EXERCISE INSTRUCTIONS:
A - In the 3DO puzzle game review, which two camera views does the game offer?
B - Please carry on with the 3DO puzzle game review, picking up after its final sentence.

--- START OF EXTRACTED TEXT ---

Time to Doing The Griddy: 24 Minutes

We kick things off with one of our few 3DO Puzzle games, and it's a unique one. The random legacy of this title is more interesting as trivia than anything else, so we'll save that for the end and get straight to my attempt at describing it.

So, for convoluted and inconsequential reasons, you play as a guy who has to navigate through an extremely hazardous and fully automatic factory in the far-flung future of 2049. This factory seems to employ and/or make a variety of cubes which perpetually move around on large, featureless grids with no discernable purpose. These grids comprise the 30 or so levels, with the goal of each one being to collect some number of thingies without getting crushed under a moving cube. Most levels will have those needed collectibles inside certain cubes, and those cubes will need to be obstructed before they drop them. There are moveable boxes, and some cubes don't run you over, so hopefully you can see where the puzzling comes into play. That's a workable premise for a game, a self-moving Sokoban that wants to kill you. The problem is that it doesn't work that well in practice.

You also have a robot dog for some reason
You also have a robot dog for some reason

There are two primary issues which combine to ruin the experience. First, your guy moves painfully slow, and the controls just don't feel good or responsive, which is a real accomplishment considering how few inputs this game requires. That combines with the titular grids being absolutely enormous, which creates an experience that feels like a sluggish Frogger. Second, there are only two camera views, up-close isometric and zoomed-out isometric. Considering the size of the grid and speed of the moving cubes, that counts as the bare minimum to make this anywhere near playable. Cubes come and go from all four sides and don't always go in straight lines, which creates frequent situations where your view gets obstructed or it's visually unclear which exact space a cube is going to go. When these issues combine it turns the whole exercise into an irritating slog.

--- END OF EXTRACTED TEXT ---
--- START OF SOURCE EXCERPT ---

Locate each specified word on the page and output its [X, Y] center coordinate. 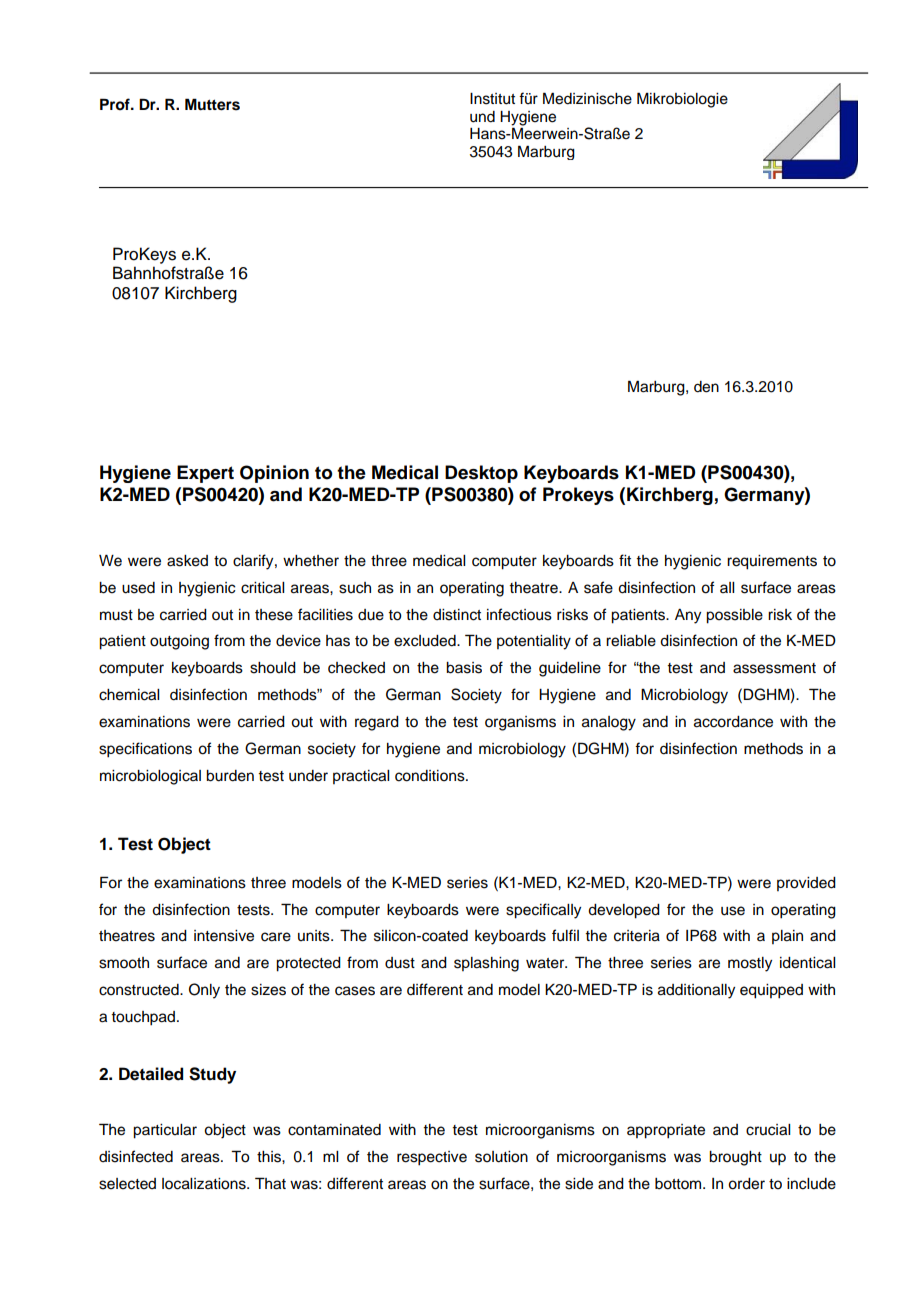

--- END OF SOURCE EXCERPT ---

ANSWERS PROVIDED:
A - Up-close isometric and zoomed-out isometric.

B -
That's a shame, since this is, again, a fundamentally sound concept. A vision pops into my head of a game using this basic premise, except the levels are a quarter the size, there's more of them, you can rotate the camera, and it's in a Nintendo DS-era chibi artstyle. Adding in fully grid-based movement and a top-down minimap turns that vision into something that would a legitimate cult classic barring any issues in puzzle design. Someone has to have made that, right? Anyway, I'll chalk this up as an interesting failure, which isn't too bad considering how small-time Tetragon was as a studio. It's hard to find details, but I think this was their first game, and we're going to see them a couple more times before it's all said and done. Now here’s the trivia: while Tetragon would only last a handful of years, its founder, Mark Skaggs, would go on to produce a couple Command & Conquer games at EA before moving over to Zynga and leading the team that created Farmville of all things. This was the Farmville guy’s first game. The universe is a weird place like that sometimes.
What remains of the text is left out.